La plantilla de Castmetal, antigua Aranzabal y posteriormente Novacero, mantiene una huelga indefinida desde el pasado 9 de febrero ante la falta de acuerdo con la dirección para negociar un nuevo pacto de empresa, caducado desde enero de 2025. Según el comité de empresa, el seguimiento de los paros se sitúa «cerca del 100%». La movilización ha llevado a la dirección a volver a la mesa de negociación, aunque la propuesta empresarial sigue alejada de las reivindicaciones de la plantilla.
Reivindicaciones en la negociación del convenio
El comité plantea un nuevo pacto de empresa que incluya la actualización salarial vinculada al IPC, el reconocimiento de la antigüedad, la consolidación de pagas, el mantenimiento del contrato relevo, el incremento de los pluses de nocturnidad y peligrosidad, la reducción de jornada y medidas de conciliación.
Entre las principales demandas figura una subida salarial lineal para toda la plantilla, que el comité considera necesaria para corregir la doble escala salarial existente en la empresa.
Según la representación sindical, la dirección condiciona avances en la negociación a desistimientos individuales en reclamaciones de deudas salariales, una estrategia que el comité interpreta como un intento de negociar al margen de la representación colectiva.

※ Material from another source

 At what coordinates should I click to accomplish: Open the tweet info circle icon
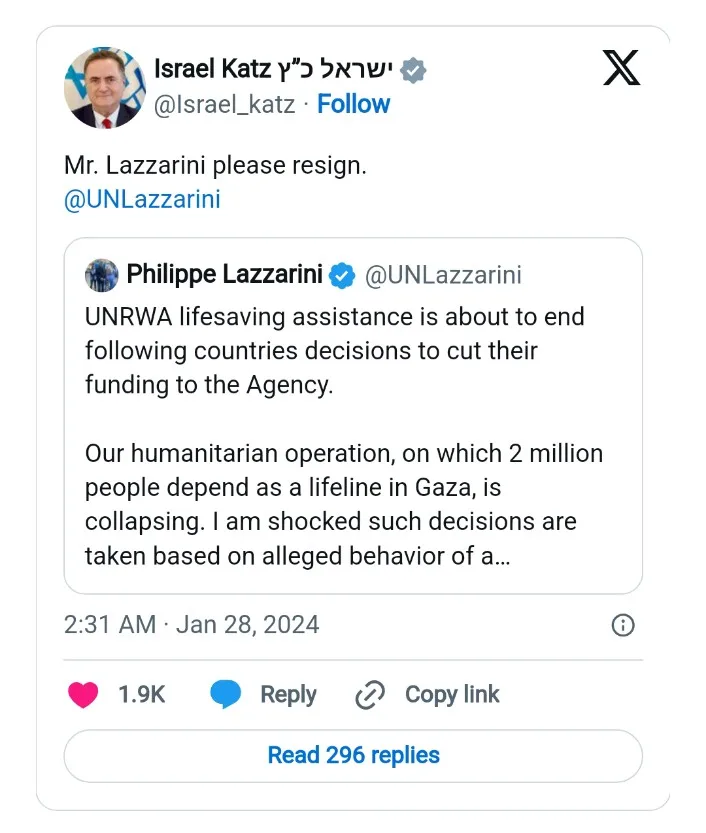(x=623, y=625)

Denuncia por suplantación de huelguistas
El comité de huelga ha denunciado además la suplantación de trabajadores en paro la pasada semana. Tras el aviso, la Inspección de Trabajo se personó en la empresa y constató varias sustituciones, según el sindicato ESK. El comité considera que estas actuaciones vulneran el derecho de huelga y reclama una negociación “real” del convenio colectivo.
A lo largo de este lunes se mantienen las concentraciones en la entrada de la empresa.